In any case, instead of talking about the embarassment of the French referendum, Chirac has the opportunity to attack the evil Anglo-Saxons, defend the CAP and not talk about the Constitution.
The ten most dangerous books of all timeThis came up in conversation today... what are the ten most dangerous books ever written? In no particular order
1. Capital/Das Kapital - 'Uncle' Karl Marx
Capital is a dry text on economics and yet it, and the books that go along with it in the Marxian canon, have, one way and another, inspired a political philosophy that for a long time vied with capitalism for global reach, brought, at one time and another, a sizeable portion of the world's population under its sway and is still the touchstone for insurgencies from Asia to the Americas.
2. The Satanic Verses - Salman Rushdie
Very dangerous from Salman Rushdie's point of view. Useless piece of trivia: it was Rushdie who invented the advertising slogan 'naughty ...but nice'
3. The Wealth of Nations - Adam Smith
If Capital goes in for failing, Wealth of Nations must go in for winning. I must confess to not having read the Wealth of Nations, so my comments must be limited.
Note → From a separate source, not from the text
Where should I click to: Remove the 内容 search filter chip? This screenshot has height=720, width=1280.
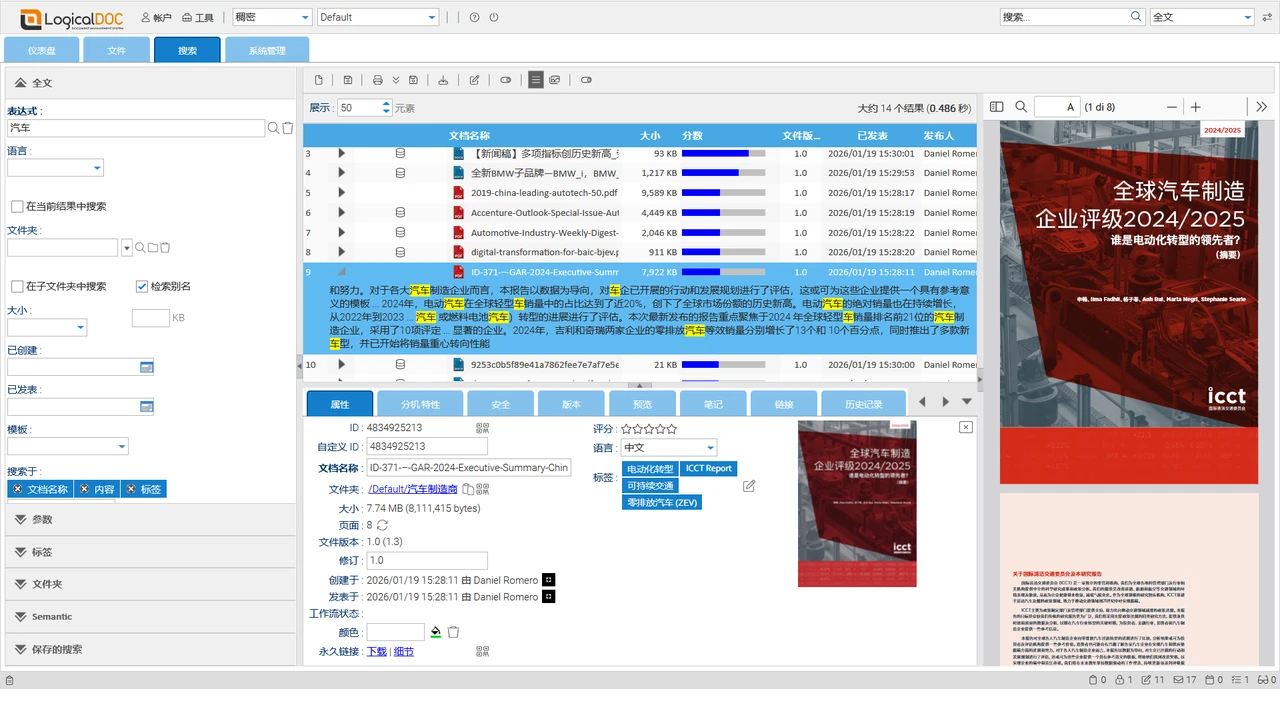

We are living in, for good or for ill, a free market world and this is where it started.
4. Common Sense - Tom Paine
Inspired by the French Revolution, this pamphlet was instrumental in turning the desire for lighter taxes and greater autonomy from the English crown in the American Colonies into the movement for independence. The American Revolution and the modern USA that actually came to pass bear little resemblance to the universal republic that Paine wanted, but it provided the spark that led to some quite fantastic unintended consequences.
5. Jonny Got His Gun - Dalton Trumbo
If you read this blog, you will see that I am a great fan of this book. It is one of the best arguments for pacifism I have ever read and, rather than try to restate the argument, I will urge you, in the strongest possible terms, to find a copy and read it.
6. The Bible/The Qu'ran/The Torah/The Mahabharata/every other religious book
Just about every religion, if you read its core texts, basically comes down to eating or not eating certain things and being nice to each other. Just about every religious text has been, at one time or another, used to justify killing, expelling or generally being nasty to another group, often when a popular religion is being used to prop up a political authority.
7. Politics - Aristotle
Although it was important at its time, I include this not for its impact when written but its later impact on the Roman Catholic church. By way of Aquinas et al. it gave rise to the belief of (what is effectively) telos being spread throughout the world - that you have a given purpose in life and should bloody well stick to it.
8. A Theory of Justice - John Rawls
This book partially shows what could have become of Marx without shorter statements of position such as the Communist Manifesto: impenetrable and boring undergrads to tears. Nevertheless, this is the genesis, I would argue, to a lot of the Blairite/Third Way/New Europe thinking that carries considerable weight in Europe at the moment and, certainly in Britain, will do for some time to come.
9. & 10. I don't know, to be perfectly honest. Any ideas?